Start of RAW DATA

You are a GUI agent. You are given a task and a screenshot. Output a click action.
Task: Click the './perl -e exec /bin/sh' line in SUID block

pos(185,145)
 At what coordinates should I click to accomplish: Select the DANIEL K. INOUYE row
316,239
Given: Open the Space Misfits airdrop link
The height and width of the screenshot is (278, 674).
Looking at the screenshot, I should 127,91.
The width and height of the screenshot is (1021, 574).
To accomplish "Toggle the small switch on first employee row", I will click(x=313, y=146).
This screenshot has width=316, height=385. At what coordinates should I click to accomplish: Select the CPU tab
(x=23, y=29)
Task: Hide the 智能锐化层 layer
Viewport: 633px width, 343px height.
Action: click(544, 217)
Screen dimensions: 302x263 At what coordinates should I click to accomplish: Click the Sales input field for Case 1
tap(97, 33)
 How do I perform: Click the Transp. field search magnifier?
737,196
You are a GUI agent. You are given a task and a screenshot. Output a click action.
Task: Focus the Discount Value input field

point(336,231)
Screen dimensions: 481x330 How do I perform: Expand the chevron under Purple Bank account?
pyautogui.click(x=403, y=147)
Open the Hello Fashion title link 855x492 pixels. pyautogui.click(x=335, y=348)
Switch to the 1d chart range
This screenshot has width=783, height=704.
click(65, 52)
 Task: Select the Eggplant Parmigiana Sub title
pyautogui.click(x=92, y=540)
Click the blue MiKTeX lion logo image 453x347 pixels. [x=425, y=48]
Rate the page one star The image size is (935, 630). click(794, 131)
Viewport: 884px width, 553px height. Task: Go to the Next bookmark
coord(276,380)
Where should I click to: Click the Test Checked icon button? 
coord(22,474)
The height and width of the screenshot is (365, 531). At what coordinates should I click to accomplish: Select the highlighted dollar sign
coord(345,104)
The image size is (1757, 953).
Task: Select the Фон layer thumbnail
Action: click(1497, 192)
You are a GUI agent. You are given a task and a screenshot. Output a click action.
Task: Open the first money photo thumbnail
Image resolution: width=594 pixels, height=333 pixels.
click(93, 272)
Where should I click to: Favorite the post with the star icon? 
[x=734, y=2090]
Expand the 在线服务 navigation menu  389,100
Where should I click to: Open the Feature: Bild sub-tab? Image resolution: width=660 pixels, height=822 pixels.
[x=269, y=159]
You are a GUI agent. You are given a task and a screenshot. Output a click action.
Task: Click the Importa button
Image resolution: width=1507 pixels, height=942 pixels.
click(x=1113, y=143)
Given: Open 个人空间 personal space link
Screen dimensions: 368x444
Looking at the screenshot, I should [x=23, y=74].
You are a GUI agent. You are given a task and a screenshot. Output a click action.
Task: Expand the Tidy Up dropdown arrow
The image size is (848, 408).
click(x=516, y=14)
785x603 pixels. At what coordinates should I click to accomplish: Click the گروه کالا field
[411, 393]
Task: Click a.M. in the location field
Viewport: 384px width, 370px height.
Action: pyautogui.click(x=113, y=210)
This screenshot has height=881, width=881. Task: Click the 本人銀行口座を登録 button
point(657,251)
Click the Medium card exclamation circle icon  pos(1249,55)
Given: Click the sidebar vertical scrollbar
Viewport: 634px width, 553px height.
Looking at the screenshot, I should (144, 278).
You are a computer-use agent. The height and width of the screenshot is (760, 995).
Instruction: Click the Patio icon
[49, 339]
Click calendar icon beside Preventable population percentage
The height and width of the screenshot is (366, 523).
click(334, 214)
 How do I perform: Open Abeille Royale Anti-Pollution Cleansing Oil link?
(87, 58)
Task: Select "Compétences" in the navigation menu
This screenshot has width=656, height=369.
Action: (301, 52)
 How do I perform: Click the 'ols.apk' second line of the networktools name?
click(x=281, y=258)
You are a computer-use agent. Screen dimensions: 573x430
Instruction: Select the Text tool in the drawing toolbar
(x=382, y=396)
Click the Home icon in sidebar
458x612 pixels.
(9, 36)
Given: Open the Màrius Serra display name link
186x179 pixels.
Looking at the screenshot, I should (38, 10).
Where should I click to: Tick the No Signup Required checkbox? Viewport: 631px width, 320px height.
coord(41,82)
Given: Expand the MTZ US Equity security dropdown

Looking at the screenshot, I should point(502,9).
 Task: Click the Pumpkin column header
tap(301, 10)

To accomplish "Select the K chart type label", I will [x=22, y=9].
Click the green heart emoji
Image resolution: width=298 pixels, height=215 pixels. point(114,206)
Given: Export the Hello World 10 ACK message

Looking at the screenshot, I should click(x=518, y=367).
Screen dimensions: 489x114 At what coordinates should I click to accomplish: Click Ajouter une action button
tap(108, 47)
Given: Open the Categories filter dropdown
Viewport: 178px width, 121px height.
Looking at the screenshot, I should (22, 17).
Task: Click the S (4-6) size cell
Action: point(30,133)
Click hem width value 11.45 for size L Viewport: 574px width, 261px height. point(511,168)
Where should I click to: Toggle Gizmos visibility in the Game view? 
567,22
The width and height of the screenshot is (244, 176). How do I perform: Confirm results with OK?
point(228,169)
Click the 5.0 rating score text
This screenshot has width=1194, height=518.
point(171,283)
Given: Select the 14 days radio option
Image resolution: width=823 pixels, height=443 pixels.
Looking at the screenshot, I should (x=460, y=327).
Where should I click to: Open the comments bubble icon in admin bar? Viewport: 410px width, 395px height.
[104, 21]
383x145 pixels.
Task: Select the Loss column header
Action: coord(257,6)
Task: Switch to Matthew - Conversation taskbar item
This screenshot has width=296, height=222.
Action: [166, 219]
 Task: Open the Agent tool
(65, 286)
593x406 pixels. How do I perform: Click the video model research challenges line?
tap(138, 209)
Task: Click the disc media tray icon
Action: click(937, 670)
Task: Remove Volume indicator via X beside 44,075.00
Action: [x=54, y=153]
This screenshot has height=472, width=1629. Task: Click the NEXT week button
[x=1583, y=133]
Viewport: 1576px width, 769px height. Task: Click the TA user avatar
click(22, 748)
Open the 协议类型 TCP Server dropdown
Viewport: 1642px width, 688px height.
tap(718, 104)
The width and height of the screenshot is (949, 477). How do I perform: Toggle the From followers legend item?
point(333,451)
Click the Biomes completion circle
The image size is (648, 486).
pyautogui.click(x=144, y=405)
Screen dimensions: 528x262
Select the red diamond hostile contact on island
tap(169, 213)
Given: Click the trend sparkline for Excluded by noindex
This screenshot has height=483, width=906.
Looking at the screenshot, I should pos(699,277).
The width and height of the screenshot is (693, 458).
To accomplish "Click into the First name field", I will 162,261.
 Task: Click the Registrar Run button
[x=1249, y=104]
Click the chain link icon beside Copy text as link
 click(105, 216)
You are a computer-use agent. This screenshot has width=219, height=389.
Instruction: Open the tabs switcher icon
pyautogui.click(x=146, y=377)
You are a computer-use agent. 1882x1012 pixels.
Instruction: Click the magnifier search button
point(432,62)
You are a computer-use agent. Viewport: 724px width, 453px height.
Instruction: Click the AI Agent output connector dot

End of RAW DATA

* WORK TO BE COMPLETED
Restate word for word the entries above, starting at the line with "Given: Open the Space Misfits airdrop link" and ending at the line with "Task: Hide the 智能锐化层 layer", inclusive, and no others.

* EXERCISE ANSWER
Given: Open the Space Misfits airdrop link
The height and width of the screenshot is (278, 674).
Looking at the screenshot, I should 127,91.
The width and height of the screenshot is (1021, 574).
To accomplish "Toggle the small switch on first employee row", I will click(x=313, y=146).
This screenshot has width=316, height=385. At what coordinates should I click to accomplish: Select the CPU tab
(x=23, y=29)
Task: Hide the 智能锐化层 layer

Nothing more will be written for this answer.